People have been panicking about COVID-19 in animals since the very start of the pandemic. There is now ample evidence that SARS-CoV-2 – the coronavirus that causes COVID-19 – can pass from humans to other animals. This is known as go back. The virus is capable of infecting a variety of species, from hamsters To gorillas.
It is reassuring that the vast majority of animals do not get as seriously ill from an infection as humans do. In addition, at present there are very few documented cases of animals subsequently transmitting the infection to humans. But a new concern is now under discussion: what if SARS-CoV-2 could replicate unnoticed in animals and mutate? Could new variants emerge that can re-infect humans and create more havoc?
SARS-CoV-2 has evolved in humans throughout the pandemic, leading to numerous new variants and two factors seem to have contributed to the emergence of variants. The first is the large number of infections in people around the world, as the virus has the ability to mutate each time it reproduces. The second is the much lower number of chronic infections that occur in people whose immune systems are not fully functioning. Faced with a weakened immune system, the virus is not quickly eliminated and therefore has time to develop ways of evading immunity.
Is it possible that these evolutionary scenarios are also happening in animals, but we didn’t know they are happening?
To know if this is a risk, we first need to know how many infections occur in animals. This will help identify any possible hidden reservoir of the virus. To this end, SARS-CoV-2 infections in animals are undergoing in-depth study in many places around the world. Scientists are studying exactly which species are susceptible to infection, as well as the frequency of the virus in different animal populations.
To find out which species are susceptible, many different animals – both domesticated and wild – have now been exposed to the virus in experimental settings. This made it possible to understand exactly which animals can be infected – they understand cats, ferrets, deer mouse and Virginia deer. And to find out how common animal infections are, screening for anti-SARS-CoV-2 antibodies is also used to find animals that have previously been naturally exposed to the virus.
Most studies of natural infections in animals have focused on cats and dogs, as these are the species that live most closely with humans. A recent UK preprint (research that has yet to be reviewed by other scientists) found that only six of 377 pet dogs and cats tested between November 2020 and February 2021 had specific antibodies to SARS-CoV-2.
This shows that the infection is not widespread and goes unnoticed in most of our pets. The first results of another study in the Netherlands (who is also still awaiting review) found higher antibody levels in the animals tested (54 of 308 dogs and cats were positive), but likely due to different sampling strategies. British research looked at blood samples from a random set of animals, while the Dutch study specifically sampled pets at the homes of people known to be infected with COVID-19.
So it’s reasonably safe to say that our pets are unlikely to act as a significant reservoir for ongoing infections that could allow new variants to emerge. But what about other species?
The animal of most concern is the mink. The only documented cases of animals transmitting SARS-CoV-2 to humans involve these animals. These were first identified in the Netherlands in May 2020 and mink-related variants have been identified in Denmark in November 2020. Fortunately, very effective containment measures quickly brought mink infections under control in these areas, but these animals will continue to be monitored closely.
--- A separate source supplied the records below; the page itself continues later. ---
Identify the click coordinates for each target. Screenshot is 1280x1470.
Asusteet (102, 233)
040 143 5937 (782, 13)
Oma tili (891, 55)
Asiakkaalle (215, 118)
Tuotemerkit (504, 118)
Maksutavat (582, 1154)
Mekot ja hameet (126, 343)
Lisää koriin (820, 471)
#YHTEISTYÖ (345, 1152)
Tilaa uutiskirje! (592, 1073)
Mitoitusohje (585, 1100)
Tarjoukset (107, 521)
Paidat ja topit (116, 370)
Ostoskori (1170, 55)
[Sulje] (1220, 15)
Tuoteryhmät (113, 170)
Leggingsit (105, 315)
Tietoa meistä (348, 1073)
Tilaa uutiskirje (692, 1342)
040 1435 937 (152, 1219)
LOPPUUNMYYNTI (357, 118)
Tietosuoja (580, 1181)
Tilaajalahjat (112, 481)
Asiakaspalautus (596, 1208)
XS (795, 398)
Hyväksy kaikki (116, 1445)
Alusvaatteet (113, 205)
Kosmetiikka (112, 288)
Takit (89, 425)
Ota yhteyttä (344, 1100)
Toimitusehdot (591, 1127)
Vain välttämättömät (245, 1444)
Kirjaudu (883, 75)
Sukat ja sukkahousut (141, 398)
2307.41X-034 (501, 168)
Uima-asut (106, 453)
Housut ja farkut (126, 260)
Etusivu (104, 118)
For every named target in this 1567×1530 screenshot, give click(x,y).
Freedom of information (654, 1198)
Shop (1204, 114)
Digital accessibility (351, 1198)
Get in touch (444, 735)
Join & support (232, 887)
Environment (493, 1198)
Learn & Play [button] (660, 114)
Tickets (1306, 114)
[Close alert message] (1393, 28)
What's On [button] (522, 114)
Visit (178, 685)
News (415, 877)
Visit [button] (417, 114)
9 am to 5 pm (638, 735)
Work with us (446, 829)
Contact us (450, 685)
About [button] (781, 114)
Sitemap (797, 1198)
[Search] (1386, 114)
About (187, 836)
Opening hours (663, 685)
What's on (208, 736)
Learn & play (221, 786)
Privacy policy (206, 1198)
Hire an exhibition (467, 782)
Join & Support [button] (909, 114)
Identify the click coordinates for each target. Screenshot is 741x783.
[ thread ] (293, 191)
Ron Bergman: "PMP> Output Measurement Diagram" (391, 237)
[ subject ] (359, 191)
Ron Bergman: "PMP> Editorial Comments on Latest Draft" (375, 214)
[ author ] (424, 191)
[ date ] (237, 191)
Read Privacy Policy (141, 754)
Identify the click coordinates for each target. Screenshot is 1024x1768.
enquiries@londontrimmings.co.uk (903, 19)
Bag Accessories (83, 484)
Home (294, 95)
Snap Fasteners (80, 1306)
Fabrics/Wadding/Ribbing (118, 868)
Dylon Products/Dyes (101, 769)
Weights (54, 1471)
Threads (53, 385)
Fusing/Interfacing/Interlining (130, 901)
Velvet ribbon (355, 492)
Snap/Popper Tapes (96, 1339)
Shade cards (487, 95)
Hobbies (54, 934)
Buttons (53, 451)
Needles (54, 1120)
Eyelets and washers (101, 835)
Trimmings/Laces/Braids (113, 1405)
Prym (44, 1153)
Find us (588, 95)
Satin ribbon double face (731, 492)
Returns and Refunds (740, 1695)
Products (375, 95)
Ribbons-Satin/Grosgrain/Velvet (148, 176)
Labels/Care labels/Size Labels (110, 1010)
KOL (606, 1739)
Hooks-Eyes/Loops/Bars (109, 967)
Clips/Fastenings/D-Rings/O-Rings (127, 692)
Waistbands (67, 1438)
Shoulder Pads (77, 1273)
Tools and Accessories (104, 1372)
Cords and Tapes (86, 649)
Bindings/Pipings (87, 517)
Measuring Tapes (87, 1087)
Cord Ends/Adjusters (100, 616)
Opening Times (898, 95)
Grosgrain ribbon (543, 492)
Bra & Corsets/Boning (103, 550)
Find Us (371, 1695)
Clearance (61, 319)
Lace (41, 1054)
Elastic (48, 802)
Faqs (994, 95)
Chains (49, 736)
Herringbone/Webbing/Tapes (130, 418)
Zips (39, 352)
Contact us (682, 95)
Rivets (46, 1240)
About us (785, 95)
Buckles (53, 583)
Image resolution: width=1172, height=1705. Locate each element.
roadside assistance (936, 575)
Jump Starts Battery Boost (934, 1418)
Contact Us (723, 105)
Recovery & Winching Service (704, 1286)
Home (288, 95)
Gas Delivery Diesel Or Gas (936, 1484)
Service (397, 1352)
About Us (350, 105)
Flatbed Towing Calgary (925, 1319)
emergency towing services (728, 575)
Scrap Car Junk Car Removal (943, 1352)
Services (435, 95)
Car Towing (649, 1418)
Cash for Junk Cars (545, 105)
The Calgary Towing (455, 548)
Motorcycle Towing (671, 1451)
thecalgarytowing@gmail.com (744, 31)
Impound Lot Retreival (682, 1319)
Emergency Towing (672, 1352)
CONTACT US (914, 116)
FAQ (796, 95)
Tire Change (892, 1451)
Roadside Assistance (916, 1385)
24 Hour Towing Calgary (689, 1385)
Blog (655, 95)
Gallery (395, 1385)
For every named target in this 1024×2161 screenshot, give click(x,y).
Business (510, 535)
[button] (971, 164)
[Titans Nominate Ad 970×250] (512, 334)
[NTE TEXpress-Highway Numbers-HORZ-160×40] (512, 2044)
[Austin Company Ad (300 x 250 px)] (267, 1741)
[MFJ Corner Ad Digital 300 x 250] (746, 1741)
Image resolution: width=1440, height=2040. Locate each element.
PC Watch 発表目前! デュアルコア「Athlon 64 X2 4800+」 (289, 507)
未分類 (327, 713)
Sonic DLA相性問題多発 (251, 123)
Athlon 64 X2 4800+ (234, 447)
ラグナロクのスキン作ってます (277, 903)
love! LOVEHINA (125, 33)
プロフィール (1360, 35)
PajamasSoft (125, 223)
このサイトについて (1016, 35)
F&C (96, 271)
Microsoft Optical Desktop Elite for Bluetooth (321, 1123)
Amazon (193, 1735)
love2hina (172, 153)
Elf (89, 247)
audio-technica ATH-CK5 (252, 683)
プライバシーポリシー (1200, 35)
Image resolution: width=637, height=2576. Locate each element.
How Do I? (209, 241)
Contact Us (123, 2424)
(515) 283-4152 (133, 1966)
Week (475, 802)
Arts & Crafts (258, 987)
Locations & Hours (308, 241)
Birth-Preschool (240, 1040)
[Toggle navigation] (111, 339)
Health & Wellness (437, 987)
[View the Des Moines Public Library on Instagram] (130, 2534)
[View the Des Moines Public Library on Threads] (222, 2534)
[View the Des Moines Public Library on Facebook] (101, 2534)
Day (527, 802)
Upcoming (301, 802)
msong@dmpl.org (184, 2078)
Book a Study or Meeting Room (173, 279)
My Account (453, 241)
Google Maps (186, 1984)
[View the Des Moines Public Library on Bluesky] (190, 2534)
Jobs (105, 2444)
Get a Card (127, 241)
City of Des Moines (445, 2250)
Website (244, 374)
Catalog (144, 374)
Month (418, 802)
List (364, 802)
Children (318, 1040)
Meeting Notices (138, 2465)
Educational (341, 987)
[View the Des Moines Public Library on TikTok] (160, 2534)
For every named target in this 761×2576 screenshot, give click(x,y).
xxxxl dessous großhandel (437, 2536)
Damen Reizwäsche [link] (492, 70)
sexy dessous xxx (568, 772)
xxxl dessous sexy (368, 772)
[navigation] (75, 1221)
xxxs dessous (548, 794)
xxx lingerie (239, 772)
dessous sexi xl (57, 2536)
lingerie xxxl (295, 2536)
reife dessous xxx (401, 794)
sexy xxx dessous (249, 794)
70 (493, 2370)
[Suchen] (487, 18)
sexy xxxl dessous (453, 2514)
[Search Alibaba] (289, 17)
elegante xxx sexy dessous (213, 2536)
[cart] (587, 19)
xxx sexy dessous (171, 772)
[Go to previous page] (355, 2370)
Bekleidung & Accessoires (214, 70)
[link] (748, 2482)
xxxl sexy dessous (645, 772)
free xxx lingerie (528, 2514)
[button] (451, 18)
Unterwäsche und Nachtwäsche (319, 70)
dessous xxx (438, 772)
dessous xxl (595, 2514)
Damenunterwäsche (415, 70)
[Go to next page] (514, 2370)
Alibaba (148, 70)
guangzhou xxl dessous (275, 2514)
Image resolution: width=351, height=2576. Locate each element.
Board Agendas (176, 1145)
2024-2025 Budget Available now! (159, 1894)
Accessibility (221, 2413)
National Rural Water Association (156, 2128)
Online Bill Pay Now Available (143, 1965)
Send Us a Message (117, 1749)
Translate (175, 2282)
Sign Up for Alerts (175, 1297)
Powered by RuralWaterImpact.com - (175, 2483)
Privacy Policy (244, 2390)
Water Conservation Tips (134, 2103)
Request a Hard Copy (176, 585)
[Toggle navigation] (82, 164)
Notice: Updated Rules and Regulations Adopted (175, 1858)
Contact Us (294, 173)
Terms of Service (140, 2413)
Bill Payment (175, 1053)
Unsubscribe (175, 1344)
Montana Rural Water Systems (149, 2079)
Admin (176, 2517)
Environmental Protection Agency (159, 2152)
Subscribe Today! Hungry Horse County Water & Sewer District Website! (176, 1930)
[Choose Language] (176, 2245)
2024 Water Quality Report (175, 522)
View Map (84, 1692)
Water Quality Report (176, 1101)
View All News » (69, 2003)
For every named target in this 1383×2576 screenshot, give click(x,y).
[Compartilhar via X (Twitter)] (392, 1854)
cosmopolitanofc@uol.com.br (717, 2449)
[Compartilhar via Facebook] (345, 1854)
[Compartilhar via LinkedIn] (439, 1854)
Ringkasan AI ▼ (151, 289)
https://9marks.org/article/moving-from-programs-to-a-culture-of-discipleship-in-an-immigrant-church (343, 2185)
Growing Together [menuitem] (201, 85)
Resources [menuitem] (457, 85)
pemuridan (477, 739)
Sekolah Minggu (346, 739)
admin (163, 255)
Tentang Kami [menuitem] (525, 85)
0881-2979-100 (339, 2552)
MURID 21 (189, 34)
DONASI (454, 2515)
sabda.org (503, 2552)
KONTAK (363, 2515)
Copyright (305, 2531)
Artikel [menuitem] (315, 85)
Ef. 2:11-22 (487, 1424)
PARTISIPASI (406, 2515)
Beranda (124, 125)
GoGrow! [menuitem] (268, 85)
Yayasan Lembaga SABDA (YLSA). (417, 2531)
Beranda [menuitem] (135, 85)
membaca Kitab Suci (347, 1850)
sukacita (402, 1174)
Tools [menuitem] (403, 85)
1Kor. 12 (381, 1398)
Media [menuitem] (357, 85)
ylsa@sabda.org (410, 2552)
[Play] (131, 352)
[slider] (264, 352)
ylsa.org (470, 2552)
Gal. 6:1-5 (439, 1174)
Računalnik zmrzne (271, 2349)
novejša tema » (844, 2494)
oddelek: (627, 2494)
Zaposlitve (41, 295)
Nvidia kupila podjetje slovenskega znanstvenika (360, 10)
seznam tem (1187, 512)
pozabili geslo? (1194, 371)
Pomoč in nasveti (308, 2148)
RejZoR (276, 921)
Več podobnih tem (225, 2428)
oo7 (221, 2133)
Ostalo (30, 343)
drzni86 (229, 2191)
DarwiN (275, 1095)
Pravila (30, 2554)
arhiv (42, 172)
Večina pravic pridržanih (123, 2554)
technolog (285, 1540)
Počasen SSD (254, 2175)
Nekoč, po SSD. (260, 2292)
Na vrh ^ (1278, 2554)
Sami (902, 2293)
Can animals be immunocompromised?
What about the other source of viral variants: chronic cases of COVID-19? Could these occur in animals, allowing greater evolution of the virus within a single host?
Typically, chronic SARS-CoV-2 infections occur in people whose immune systems are not fully functioning – often because of other the medical conditions they have or the treatments they receive. These immunocompromised patients therefore receive extensive medical care throughout their infection.
Animals can also be immunocompromised for a variety of reasons, but even the most beloved pets rarely experience the kind of extended hospitalization that could allow viral progression. As for immunosuppression in other animals, such as wildlife, this would be a significant drawback for survival. Animals with weakened immune systems are unlikely to survive long enough for much of the development of an acute virus like SARS-CoV-2 to occur. However, minor mutations have been reported in experimental infections (again in early research pending review), suggesting that some evolution is theoretically possible even over a short period.
Going forward, it is essential that we continue to monitor SARS-CoV-2 in all kinds of animal populations. Particular attention should be paid to animals that live more closely with humans – it is pets and farm animals that are most likely to be accidentally exposed to high doses of the virus from an infected person. . Special attention should also be given to wildlife known to be susceptible to infection.
If there are signs of natural animal-to-animal spread or chronic infections in animals, strict control measures should be put in place promptly. At this time, there is no need to consider similar generalized control strategies for animals like those used in humans, but we need to keep an open mind for the future.